Well firstly, I know Im not the only one suffering out there. But I feel like Im suffering alone. My best friend has been avoiding me, and it hurts me to know he keeps in contact with everyone but me. The boy I love is a cheating jerk who, after kissing me, has snubbed me and is going out with the most popular, pretty girl in the school, and spends as much time as possible making fun of me. Yet I still love him. I have spent the past several weeks at home, grounded and away from my friends. Its mostly because of my problem with alcohal and my grades are the worst they've ever been, and my parents constantly harp on it like grades are the only things that matter. I cut my wrists and thighs for two years before promising myself I would never again this year on National TWLOHA day. However, I recently violated that promise and started smoking. I know that I have problems, but its highschool, and everything seems to crash down around you during this time. Maybe we fall so that we learn how to pick ourselves back up. Maybe God gave us mountains so we can learn to climb. But I cant even move a muscle. Please somebody help.*sigh* Teenage angst and all that fun. Advice?
That is a lot of things going on at once! Just concentrate on one thing and take small steps. One thing. One small step. Smaller than that - a half a tiny step.
Consider a ritual ';cleansing'; for the cheating jerk of a boyfriend. Write down everything that meant something to you about him. Think about each one and how things have changed because of his behavior. When you've come to terms with how that thing affected you, rip the paper up into little pieces. When you're ready, either throw the pieces out or burn them (safely!!!!). Ask for help with that if you can.
Either that or a voodoo doll. :-)
It must be impossible to have any fun with being grounded, trouble with schoolwork, having your best friend be an @ss when you need him the most, and a cheating boyfriend not to mention smoking, alcohol, etc. But you have a lot to be proud of too. It is high school. You already know there's drama there. You have that part figured out. You're articulate. You write well. You overcame a difficult problem and you've stuck by your promise to yourself. If you can do that, the rest will settle out too. Maybe, since you're home anyway, you can do something nice and unexpected for someone in the family as a surprise. It might make you feel a little better and it will keep you busy for awhile.
Good luck... I know you'll overcome all of this and be able to look back and see how strong you became because of it. One step. One tiny step.*sigh* Teenage angst and all that fun. Advice?
Ten years from now, you will look back and be shocked at how serious you thought all this stuff was. High school is something you have to suffer through, and then forget. Seriously. Don't hurt yourself any more, okay, it doesn't help anything, and the scars you get will only serve as reminders of this rotten time, when you should forget it. Forget the jerk and move on. The best revenge is to do well and be happy!
Can you try to draw or express yourself in writing? You write really well and sometimes it helps to get things out on paper.
I'm quitting smoking right now, so I feel your pain with trying not to. It's very hard. Just try to hang in there, but whatever you have to do to get through this, don't hate yourself too much.
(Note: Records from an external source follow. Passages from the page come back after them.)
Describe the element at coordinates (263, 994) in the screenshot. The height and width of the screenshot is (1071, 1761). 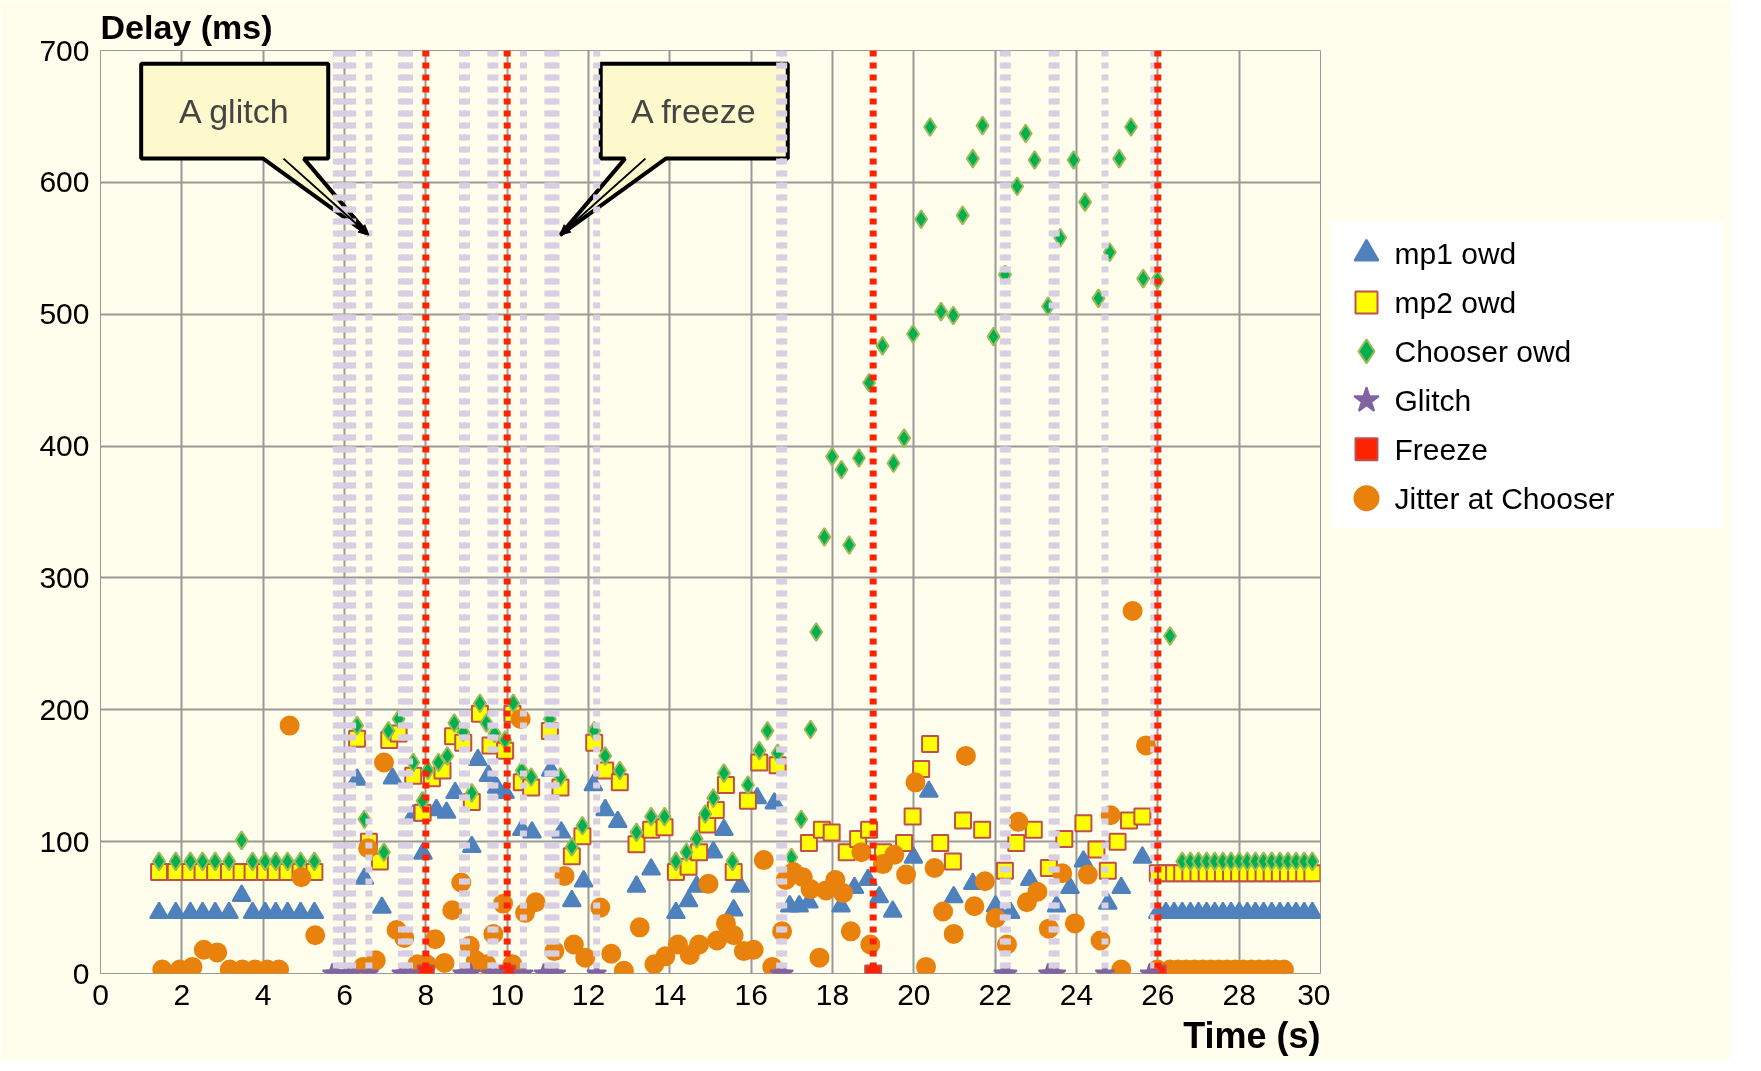
I see `x-tick-label: 4` at that location.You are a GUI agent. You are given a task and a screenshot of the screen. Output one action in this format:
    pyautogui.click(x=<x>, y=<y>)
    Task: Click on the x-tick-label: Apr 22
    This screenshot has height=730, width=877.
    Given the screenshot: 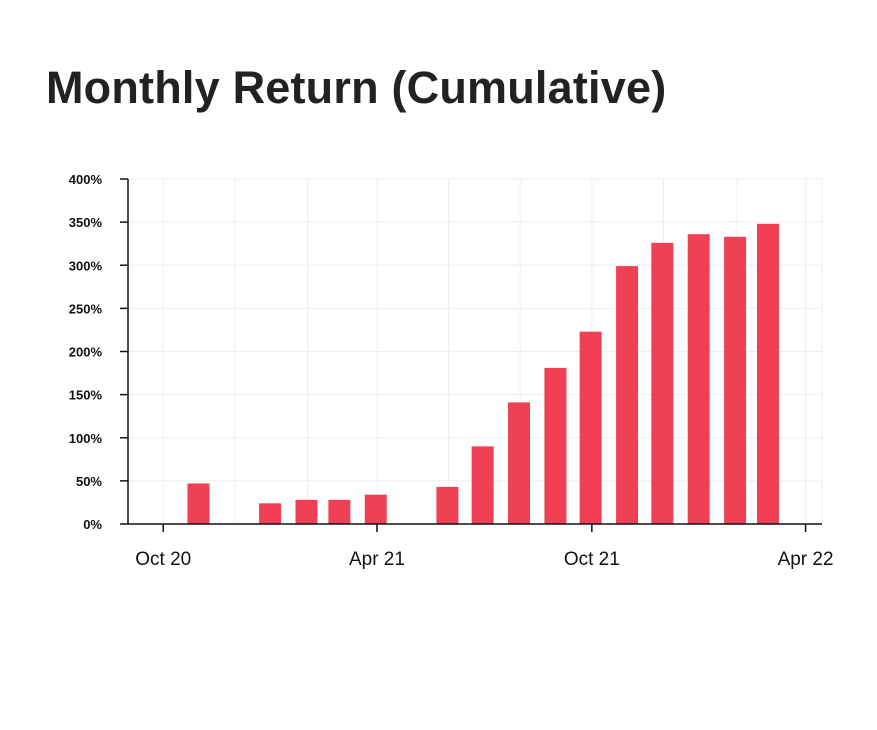 What is the action you would take?
    pyautogui.click(x=806, y=560)
    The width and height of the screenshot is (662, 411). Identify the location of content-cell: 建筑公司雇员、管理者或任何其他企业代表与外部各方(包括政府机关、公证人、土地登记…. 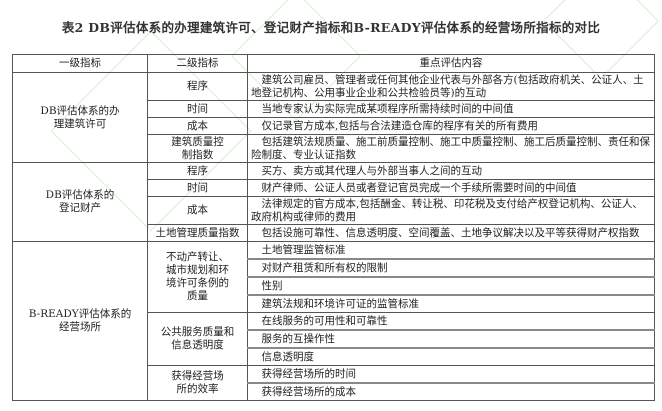
(451, 86).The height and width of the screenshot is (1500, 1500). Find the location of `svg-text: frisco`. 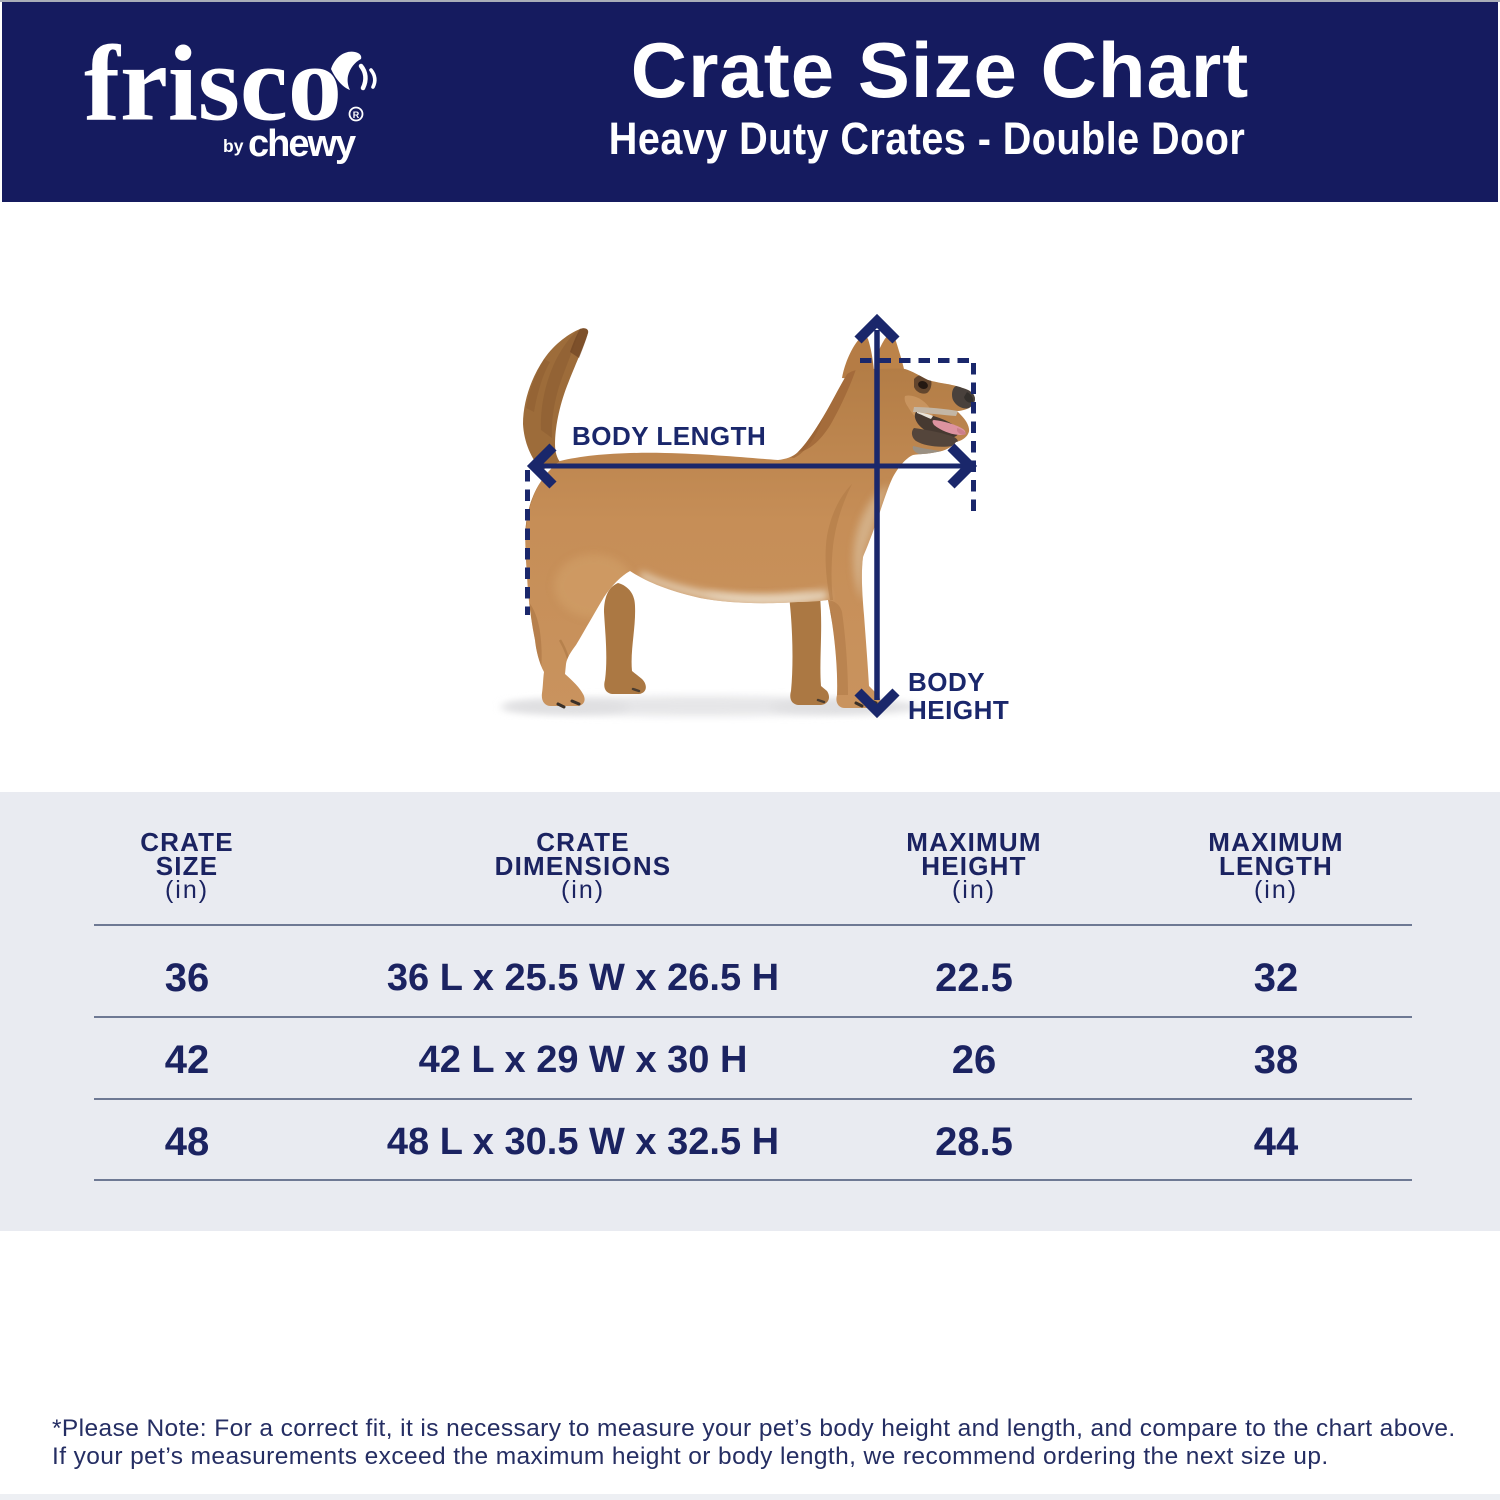

svg-text: frisco is located at coordinates (213, 84).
With all the expectations on you, you are really carrying a lot on your shoulders.
I do know that things can get better. I was a cutter when I was a teenager, but haven't done it for a long, long time. It can be beaten.
Can you try to express your feelings to your parents like you did here? If it's a bad idea, I can understand. I guess the thing is right now, what's most important is to stop the addiction, the drinking, smoking and cutting. With the pressure they are putting on you too excel, it has to be hard.
Just try to hang on. It's going to hurt for awhile while people around you are jerks, but maybe you can find a friend who is a little kinder hearted out there or just gets you better. Just remember to watch out for yourself and be cautious online.
High school is not forever.
The smoking and drinking I can live with but you gotta quit the cutting. It is really hard, if you can't do it, you HAVE to get help. Sadly the rest is high school crap. People say it is the best time of you life are the popular kids, everyone else is miserable. Grades are important, and even if you don't see it now, you will. I promise. High School is a over exaggeration of the real world. If nothing it teaches you how crappy people can be, and how is best to cope. Friends that don't talk to you ain't friends, and boys who cheat aren't worth anything. You are still young and when you get a little older you will see not much of the silliness will mater, and you probably wont remember that guys name. Maybe you don't need to continuously climb, sometimes watching others will show you an easier path, you don't have to blaze your own trail.
Step back, and really think what matters. Petty people can't be an obstacle for you or you will feel the struggle all the time.
Good luck, your teens suck, your twenties are ok, by 30 you know who you are and things get a bit easier.